Взял стакан с водкой, поболтал, так что пуля о стенки зазвенела, да одним духом в себя и опрокинул. Крякнул, колбаской закусил, черное серебро пальцами из стакана вынул, обтер об рукав, да обратно в карман и сунул. Шаманка только рот открыла.
- Ай, силен, ты Иван-воин, - сказала шаманка, когда Мальчиш с Безяйчиком ее минералкой отпоили. - Надо же, и смерть-водка тебя не берет! Ну, коли, выпил - жди похмелья. А пулю себе оставь на память, нету в ней больше силы, я первую пробу сняла, а остальное ты допил и не поперхнулся.

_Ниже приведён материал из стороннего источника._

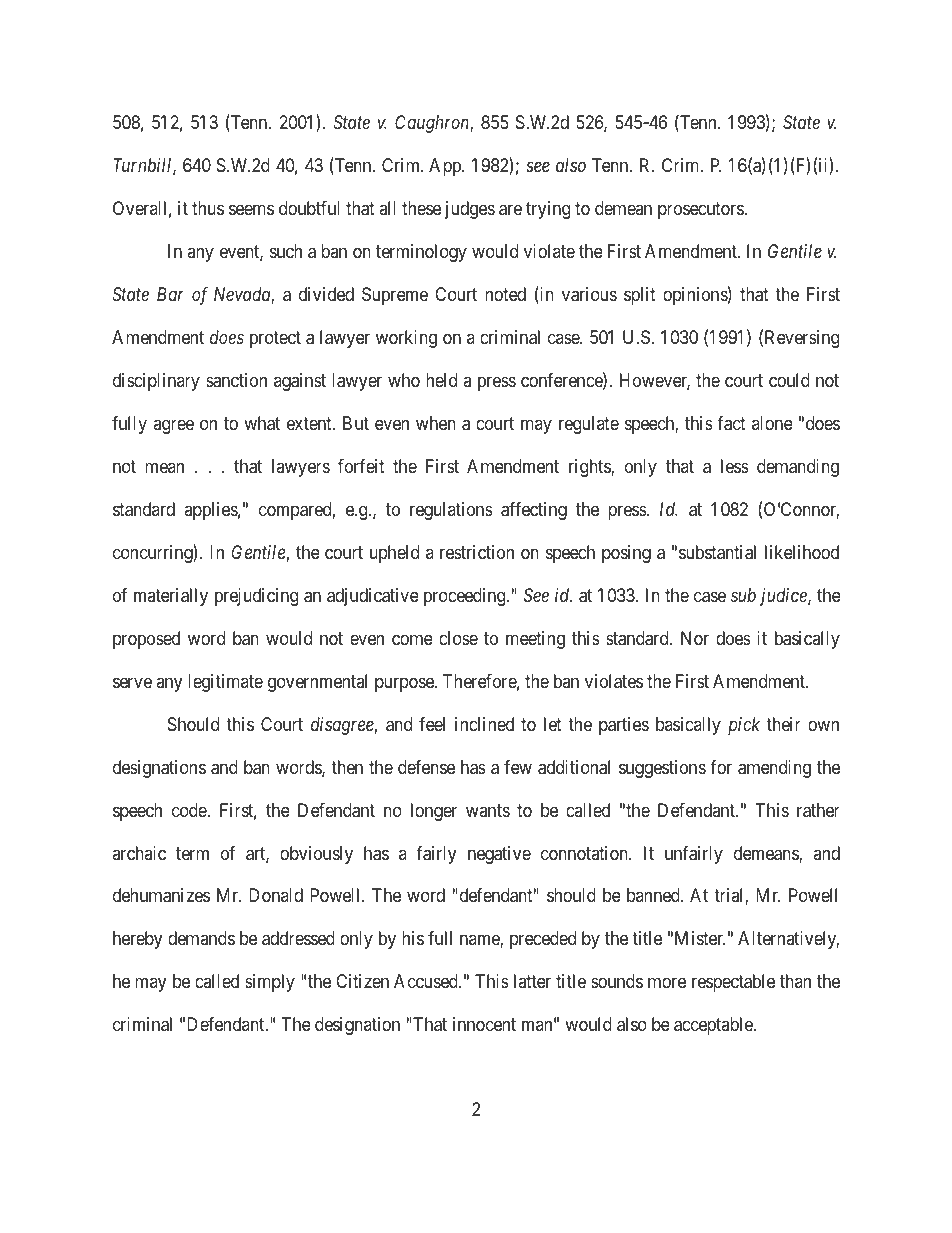 The height and width of the screenshot is (1233, 952). I want to click on thus, so click(208, 208).
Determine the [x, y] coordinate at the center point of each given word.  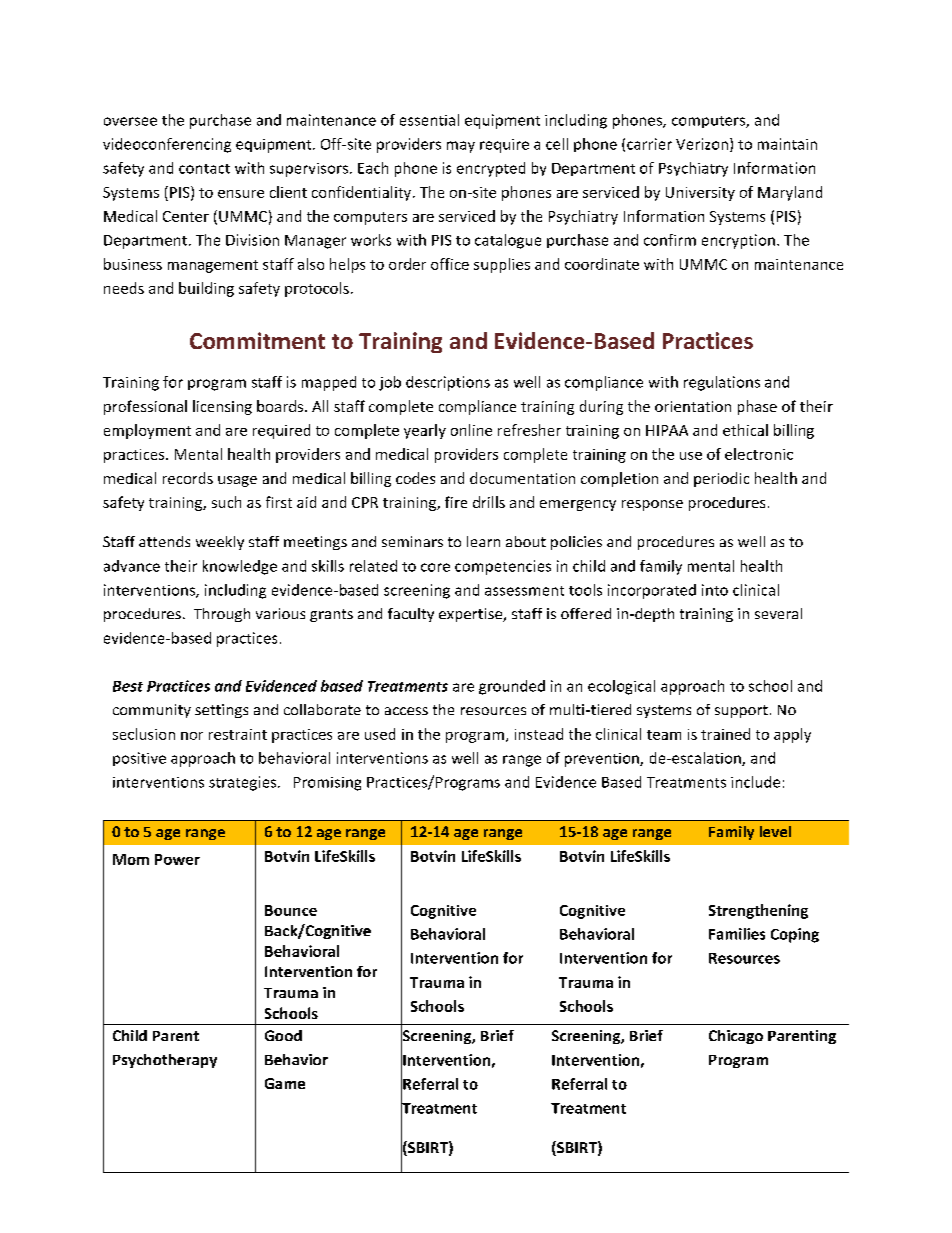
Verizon [702, 144]
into [715, 590]
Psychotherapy [165, 1061]
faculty [411, 615]
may [461, 147]
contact [204, 169]
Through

- С похмельем я, как-нибудь справлюсь, у нас на этот случай прибор имеется, - усмехнулся солдат. - А ты обещала погадать, давай, гадай! Тоже мне, Инесса выискалась!
- Ну ладно, - сказала Татьяна, - погадаю!
Шаманка подошла к серванту, выдвинула ящик и достала оттуда большой плоский предмет, похожий на коробку от конфет, или на шахматы, только без шашечек. Поставила коробку на стол, сдвинув бутылки и тарелки с закуской, потом полезла куда-то в книжные полки и извлекла оттуда тонюсенькую свечку. Таким на рынке цена - пучок пятачок. Граждане теперь часто свечи покупают на случай отключения электричества. Так что, свечной заводик в наше время, стараниями энергетиков, дело очень даже прибыльное.
Между тем, ведьмачка взяла у Мальчиша финку с наборной рукояткой, положила свечку на столешницу и порезала ее на коротенькие желтые цилиндрики, с вершок всего длиной. Лунки в одной стороны концом финки проковыряла и белые фитильки выпростала наружу. Потом открыла коробку. Братва дружно сунулась посмотреть - что там? И так же дружно отпрянула. Аж головами стукнулись.
В коробке было что-то вроде лилипутского кладбища. Аккуратные могилки с квадратными камешками-памятниками располагались ровными рядами, словно конфетные ячейки с поставленными на попа шоколадными батончиками. Только на могилках имелись маленькие, аккуратные холмики, покрытые зеленой плесенью. Кое-где виднелись малюсенькие растрепанные веночки с совсем уж микроскопическими надписями на них.
Шаманка установила свечечки на могилках, но не на всех, а по выбору. На некоторые холмики только посмотрела, покачала головой, поправила камушки, а свечку ставить не стала.
Добыла огонь, трут раздула, и свечечки на могилках затеплила. А потом принялась руками над кладбищем разводить и приговаривать:
"Лица в памяти сплелись,
Кружит ветер лик, как лист,
Лица в памяти моей,
Северной луны бледней,
Ликов линия легка,
Как молитва без греха,
Лиц ликующих метель,
Лиц тоскливая метель,
Лиц безликий хоровод,
Ломок, словно летний лед,..."
Тут над могилками, где свечечки горели, появились светящиеся розовым светом огоньки-пушинки. Встали над горящими свечами, а потом медленно поплыли к шаманке, словно их что-то притягивало. А шаманка ладонями к себе делает медленно так, а потом, когда огоньки в стайку сбились, ладони наружу поворотила, дескать - стоп. Огоньки послушно остановились и принялись тихонько кружиться, образовав небольшой мерцающий шарик.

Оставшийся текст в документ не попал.